Sebbene la maggior parte delle persone abbia l’abitudine di stendere una lista di buoni propositi per l’anno nuovo, soltanto una piccolissima parte di questi impegni vengono messi in atto e portati avanti per tutto l’anno.
C’è chi vorrebbe allenarsi, chi ha obiettivi di carriera o di studio e chi vorrebbe semplicemente essere meno stressato, ma finisce poi verso la fine dell’anno successivo a constatare che non è cambiato nulla, e si aggiunge a questa situazione una buona dose di frustrazione per non aver perseguito i propri scopi.
Vi sono però alcuni consigli psicologici che possono essere molto utili a non rendere vano il nostro tentativo di migliorarci.
Gratificazione istantanea
Spesso quando formuliamo buoni propositi per l’anno venturo ci focalizziamo, giustamente, su ciò che vorremmo diventare (se si parla di palestra, per esempio, ci si visualizza muscolosi in spiaggia, se si parla di studi ci prefiguriamo già la nostra festa di laurea) fidandoci troppo di un’effimera motivazione senza però tenere conto del processo che porta al raggiungimento di quegli obiettivi.
Una possibile soluzione, per ovviare a questo inconveniente, è porsi dei traguardi intermedi: piccole tappe che ci rendano fieri solo per il fatto di essere state raggiunte, saziando quindi il nostro bisogno di gratificazione istantanea.
Inoltre questo metodo ci mantiene focalizzati ed è molto più facile da organizzare rispetto a un obbiettivo meno specifico.
La possibilità di organizzare può rendere il nostro obiettivo una routine giornaliera e, una volta instaurata, l’abitudine è molto più potente della motivazione.
Uno alla volta, per carità
Un’ altro errore, comune soprattutto a chi è maggiormente insoddisfatto, è quello di porsi troppi obiettivi di cambiamento per l’anno successivo.

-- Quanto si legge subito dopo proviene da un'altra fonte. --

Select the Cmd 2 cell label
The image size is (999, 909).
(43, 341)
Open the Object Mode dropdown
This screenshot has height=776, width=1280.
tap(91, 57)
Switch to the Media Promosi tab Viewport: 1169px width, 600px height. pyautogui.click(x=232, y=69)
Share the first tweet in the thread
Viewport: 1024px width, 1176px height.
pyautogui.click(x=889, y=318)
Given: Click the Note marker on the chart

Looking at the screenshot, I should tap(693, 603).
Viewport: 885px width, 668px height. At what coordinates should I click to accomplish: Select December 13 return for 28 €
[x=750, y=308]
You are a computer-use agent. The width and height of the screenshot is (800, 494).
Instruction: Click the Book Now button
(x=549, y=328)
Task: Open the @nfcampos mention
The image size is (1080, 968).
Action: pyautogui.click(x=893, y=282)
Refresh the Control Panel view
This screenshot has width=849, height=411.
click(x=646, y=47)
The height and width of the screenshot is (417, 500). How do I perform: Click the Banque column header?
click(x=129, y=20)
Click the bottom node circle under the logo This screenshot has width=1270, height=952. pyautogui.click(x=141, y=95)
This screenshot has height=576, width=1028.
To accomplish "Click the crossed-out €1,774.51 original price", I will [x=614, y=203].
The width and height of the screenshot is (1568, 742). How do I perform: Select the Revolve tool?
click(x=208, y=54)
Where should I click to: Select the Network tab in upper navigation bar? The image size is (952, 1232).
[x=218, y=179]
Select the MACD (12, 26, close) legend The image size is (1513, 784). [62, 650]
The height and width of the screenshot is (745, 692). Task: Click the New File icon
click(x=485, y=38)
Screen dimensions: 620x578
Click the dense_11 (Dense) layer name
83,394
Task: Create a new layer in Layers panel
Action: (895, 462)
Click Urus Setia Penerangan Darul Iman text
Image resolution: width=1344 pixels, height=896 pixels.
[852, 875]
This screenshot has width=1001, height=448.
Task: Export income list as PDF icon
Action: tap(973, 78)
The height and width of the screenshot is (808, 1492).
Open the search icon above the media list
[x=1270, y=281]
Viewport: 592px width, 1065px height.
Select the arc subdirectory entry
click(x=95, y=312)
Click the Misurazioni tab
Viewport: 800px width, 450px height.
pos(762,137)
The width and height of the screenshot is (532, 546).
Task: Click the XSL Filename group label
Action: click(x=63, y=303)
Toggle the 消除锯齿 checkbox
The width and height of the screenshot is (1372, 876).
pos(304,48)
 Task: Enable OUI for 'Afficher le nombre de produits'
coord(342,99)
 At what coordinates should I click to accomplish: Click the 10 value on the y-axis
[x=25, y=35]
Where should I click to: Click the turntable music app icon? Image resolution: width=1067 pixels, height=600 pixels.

Questa modalità può essere molto motivante, soprattutto al inizio, ma con il tempo si scontra con una dura realtà: non siamo in grado di gestire tanti processi contemporaneamente.
Il cambiamento, soprattutto se voluto, è una cosa molto positiva per chi lo mette in atto, ma va anche considerato che si tratta di un processo impegnativo e che quindi è molto più proficuo concentrarsi con tutte le proprie risorse su un obiettivo alla volta.
Ciò necessita una scelta fra i propri bisogni più impellenti e comporta lo stabilirsi di priorità che, in quanto tali, implicano una rinuncia a favore dell’obiettivo prefissato.
Complicarsi la vita
Per un fattore di ergonomia cognitiva, tendiamo a fare le cose che ci riescono più facili ed evitare le cose che comportano un inutile sforzo. Sembra ovvio, e proprio per questa ragione andrebbe sfruttato per non farci inciampare sulla strada per il raggiungimento dei nostri obiettivi: se si mettono delle caramelle sopra un piatto in sala tenderemo a finirle tutte in minor tempo rispetto alle stesse chiuse in un anta di uno scaffale alto e poco accessibile.
Se si vuole interrompere una cattiva abitudine (per esempio mangiare troppo o fumare) può essere una buona strategia rendere quel gesto indesiderato insensatamente difficile da mettere in atto
Difficilmente questo metodo da solo è risolutivo ma aiuta ad instaurare un pensiero dove sarebbe stato più naturale, ma deleterio, un gesto spontaneo.
Se invece si vuole promuovere un’abitudine positiva per il nostro benessere, è molto più facile metterla in pratica se la si rende più semplice o comoda (prepararsi il borsone da ginnastica la sera prima).
Questa modalità aiuta a rompere le routine delle quali vogliamo disfarci, dandoci maggiore consapevolezza di quello che stiamo facendo e più controllo sulla nostra vita.